Marino, who led Miami to 513 points and 70 touchdowns in the regular season, has been sacked just 14 times in 18 games. All-pro center Dwight Stephenson has been dead-ending blitzers all season. Pittsburgh tried and died by the blitz in a 45-28 loss in the AFC title game two weeks ago.
The Dolphins had been concerned they might have to play without tight end Dan Johnson, who missed practice Friday because it was feared he had appendicitis. Tests taken proved inconclusive, however, and Johnson has been cleared to play after spending a restful night at the team's hotel in Oakland and participating in Miami's final workout today. Shula said tight end Bruce Hardy will start, but Johnson would play.
It seems likely that the 49ers, who normally use a 3-4 alignment, often will shift to their "Elephant" defense (four-man front), inserting Dean and positioning him on either side. They also will add a fifth defensive back. This is one way to improve pass coverage against Miami's four-receiver formation, where Duper and Clayton run deep down the outside and tight end Joe Rose and receiver Nat Moore run down the hashmarks.

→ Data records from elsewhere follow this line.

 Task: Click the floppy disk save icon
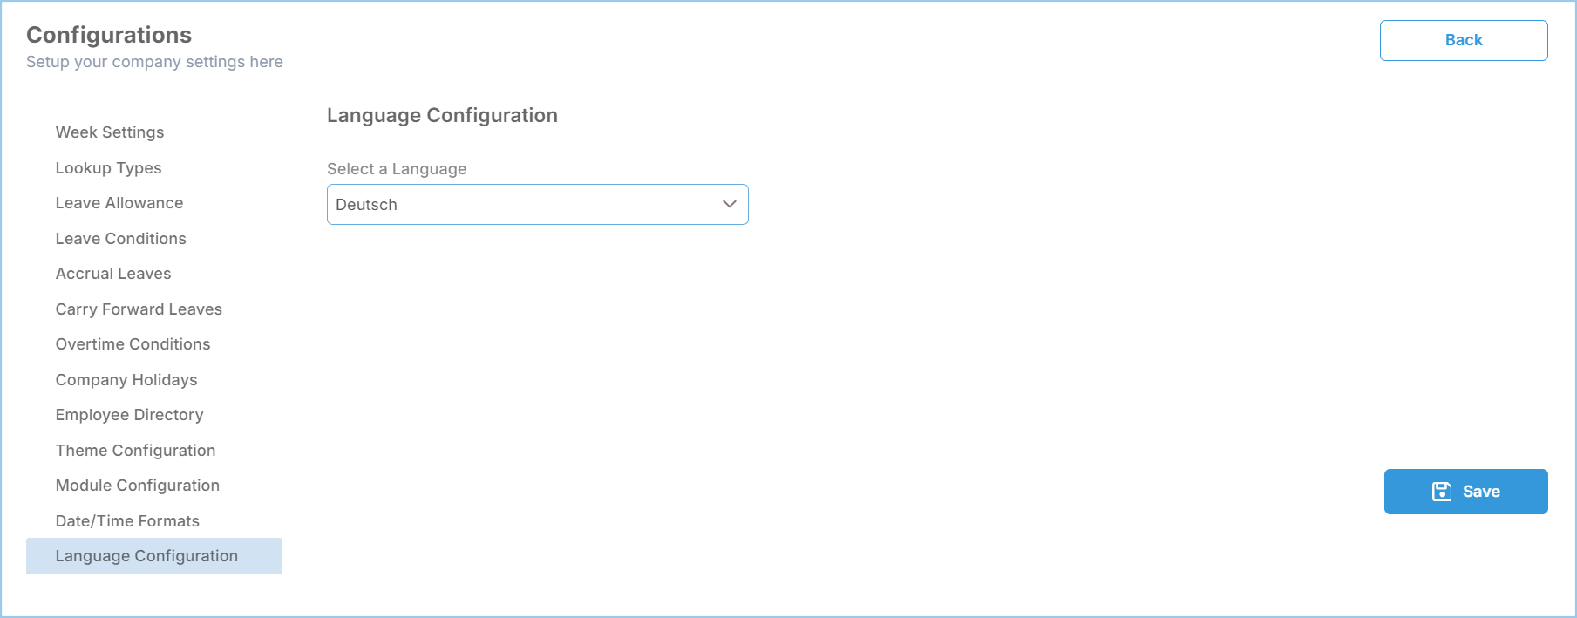coord(1442,492)
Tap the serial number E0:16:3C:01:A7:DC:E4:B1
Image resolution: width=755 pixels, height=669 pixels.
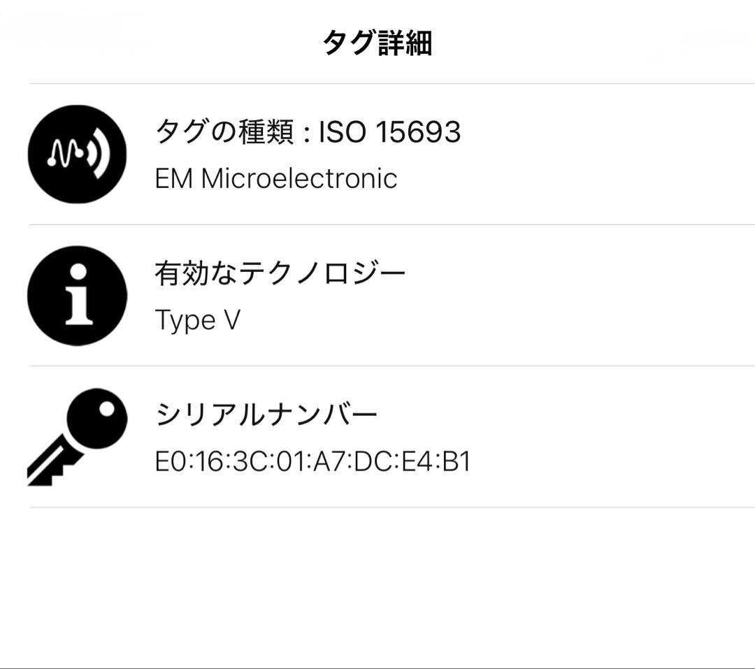click(312, 462)
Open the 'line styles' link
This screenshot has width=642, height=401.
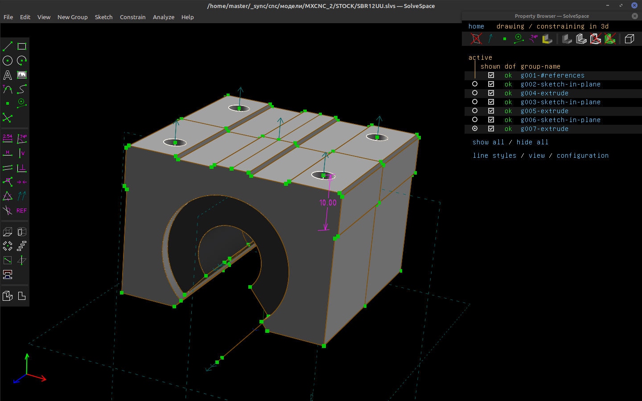494,155
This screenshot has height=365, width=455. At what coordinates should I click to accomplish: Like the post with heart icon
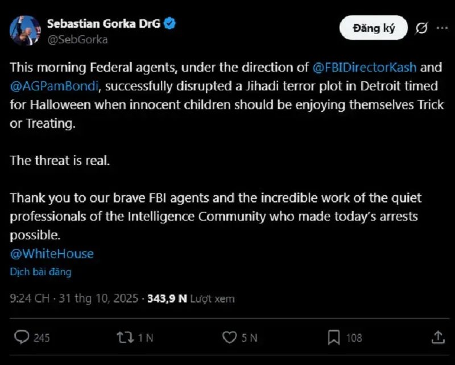coord(229,337)
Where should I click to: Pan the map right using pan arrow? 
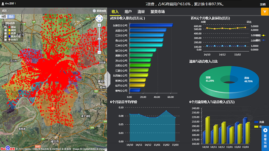(102, 18)
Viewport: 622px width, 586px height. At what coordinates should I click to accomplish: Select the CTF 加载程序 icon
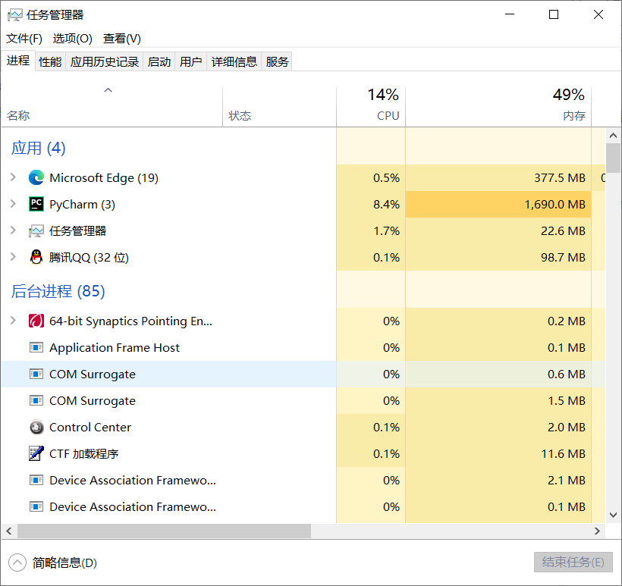pyautogui.click(x=36, y=453)
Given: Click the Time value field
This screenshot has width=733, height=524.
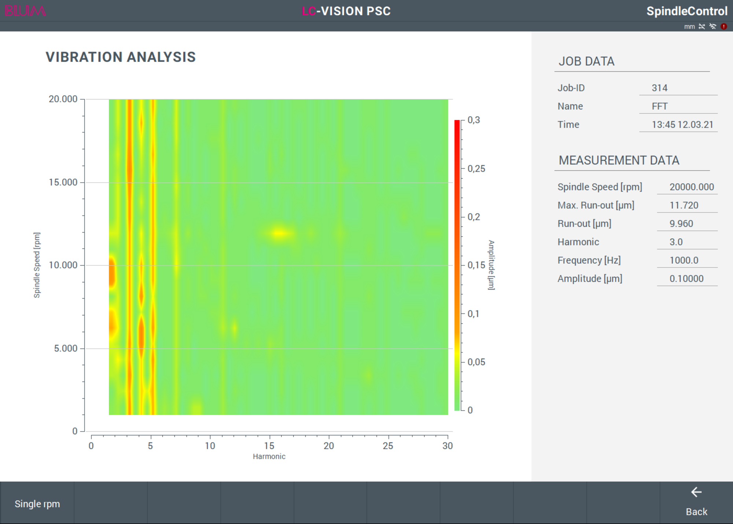Looking at the screenshot, I should click(678, 125).
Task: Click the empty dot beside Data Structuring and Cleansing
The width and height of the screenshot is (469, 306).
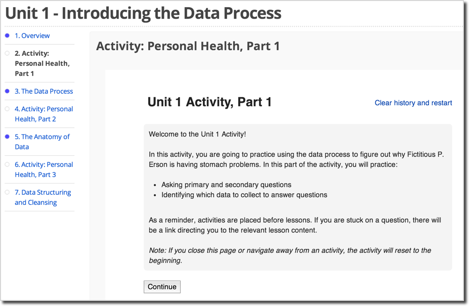Action: pos(7,192)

Also, San Francisco reserve safety Tom Holmoe likely will play often, in the nickel formation. Somehow, San Francisco must exert some pressure on Marino, make certain that running backs Woody Bennett and Tony Nathan don't slip past their containment and keep tight coverage on Duper and Clayton.
There are other elements to consider, of course. Certainly, the 49ers have an advantage in kickers, cool Ray Wersching (25 for 35 in field-goal tries) versus Miami's erratic Uwe von Schamann (nine for 19). And might the Dolphins try a no-huddle offense to offset the mass substitutions of the 49ers' defense, many of which come after the offense has broken huddle?
And what about Shula's Super Bowl experience? This will be his sixth (he's 2-3).
The weather is expected to be dry and partly cloudy, with temperatures in the low 50s, with winds of up to 20 mph expected at kickoff. Winds are expected to diminish later in the day, with temperatures dropping into the mid-40s late in the game. No rain is in the forecast.
How fitting that, in the end, it comes down to the only two teams that began this season 6-0. The 49ers' only loss came when Wersching shanked a 37-yard field goal in the final seconds of a 20-17 loss to Pittsburgh. Had Wersching converted, the 49ers might be 18-0 and already have become the first team ever to win 18 games in one season.
"I think it's good we lost that one," said linebacker Rikki Ellison. "We were getting too headstrong, too cocky."